Pläne zur Umgestaltung der Hamburger Güterverkehrsanlagen gab es bereits vor dem Ersten Weltkrieg.[2] Vorgesehen war unter anderem der Bau eines Rangierbahnhofs in Meckelfeld nördlich von Maschen, der in den 1920er Jahren zum Teil verwirklicht wurde und überwiegend der Entlastung der Rangierbahnhöfe in Harburg und Wilhelmsburg diente. Infolge des Zweiten Weltkriegs unterblieb der weitere Ausbau des Meckelfelder Rangierbahnhofs ebenso wie der Bau des südlichen Teils der Hamburger Güterumgehungsbahn, die in Meckelfeld enden sollte.

In den 1960er Jahren bestanden in Hamburg fünf Rangierbahnhöfe, die alle mehr als 40 Jahre alt und in ihrer technischen Ausstattung veraltet waren. Insgesamt wurden in Hamburg 11.000 Güterwagen pro Tag umgestellt. Da die Zugbildung auf mehrere Rangierbahnhöfe verteilt war, mussten täglich 2.500 Güterwagen mehrfach umgestellt werden.[3] Ende der 1950er Jahre durchgeführte Untersuchungen ergaben, dass der Neubau zweier Rangiersysteme für die Nord-Süd- und die Süd-Nord-Richtung wirtschaftlicher als die Modernisierung der vorhandenen Rangieranlagen war.[4] Dabei erwies sich die Gegend südlich von Harburg als günstigster Standort des neuen Rangierbahnhofs.
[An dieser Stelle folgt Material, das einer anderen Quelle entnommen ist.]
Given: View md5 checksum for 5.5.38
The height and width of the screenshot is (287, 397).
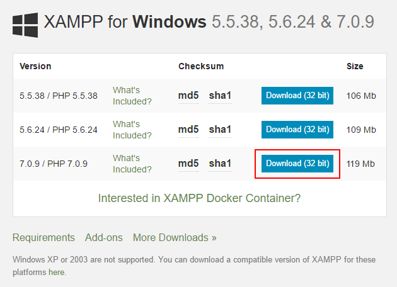Looking at the screenshot, I should (188, 96).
Als problematisch wurden die hohen Kosten des Neubaus und die zusätzliche Belastung des Nordkopfs des Bahnhof Hamburg-Harburg angesehen, in dem sich die Strecken nach Cuxhaven und Hamburg höhengleich verzweigen. Deshalb war bis 1966 vorgesehen, in Maschen einen einseitigen Rangierbahnhof für die Nord-Süd-Richtung zu bauen, nach dessen Inbetriebnahme der Rangierbahnhof in Wilhelmsburg von einem zweiseitigen zu einem einseitigen Rangierbahnhof für die Süd-Nord-Richtung umgebaut werden sollte.

Nach weiteren Untersuchungen ab 1968 wurde ein zweiseitiger Rangierbahnhof in Maschen als die wirtschaftlichste Lösung angesehen. Prognostiziert wurde eine Reduzierung des Rangieraufwands auf nahezu die Hälfte; zudem sollte das Betriebspersonal um 382 Personen reduziert werden können.[5] Die zusätzliche Belastung des Harburger Bahnhofs wurde nach der Elektrifizierung der Strecken und der Modernisierung des Signalsystems für vertretbar gehalten.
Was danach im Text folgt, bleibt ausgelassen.